Switch back to your regular drill bit and keep going through the subfloor as far as you’ll need to for your screws (we used 3” screws).
Put your wood cleat back in place and attach your screws to the floor. Regular screws should work fine because the screw will basically go through the cleat (the 2×4), then the tile, then the subfloor, so it’s kind of like a lumber sandwich with the tile in the middle.
Repeat as many times as needed
Repeat these steps again on the back of your first cabinet, then slide the cabinet over the top to check it’s a good fit. We found it easiest to keep that first cabinet in place as we did the second one, and then the third. This is also why I said to cut your cleat a little bit shorter than the length of the inside of your cabinet, so you’d have a little literal wiggle room to slide your cabinet to line up with the one beside it.

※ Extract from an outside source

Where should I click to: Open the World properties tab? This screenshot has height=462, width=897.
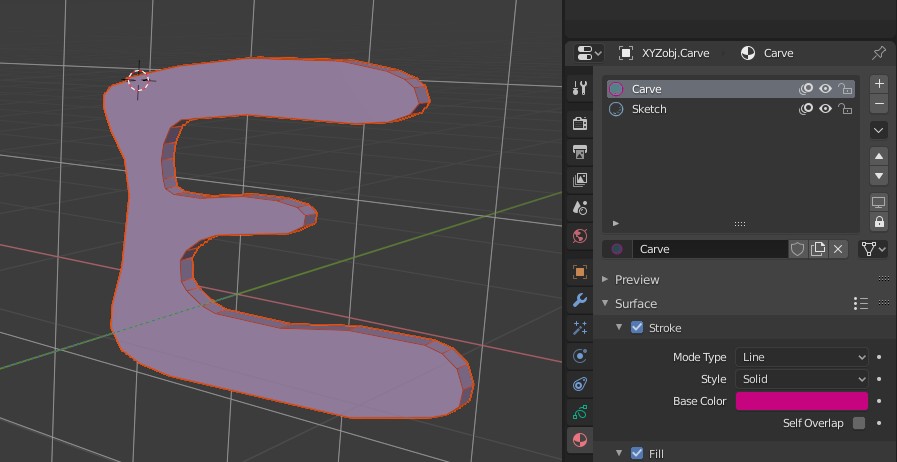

Connect your cabinets together
Hopefully you’ve done your measurements right and your cabinets line up perfectly side by side. Using a couple of clamps (or a strong and patient assistant), hold one of the cabinets flush at the front with the one beside it and add a few screws on the inside panel by the doors going from one cabinet into the next. On our unfinished Home Depot cabinets, there were already pilot holes drilled to be able to do this which made it easy, but if yours don’t have those, we suggest pre-drilling your holes then adding the screws rather than just driving the screw in so you can avoid cracking your cabinet wood.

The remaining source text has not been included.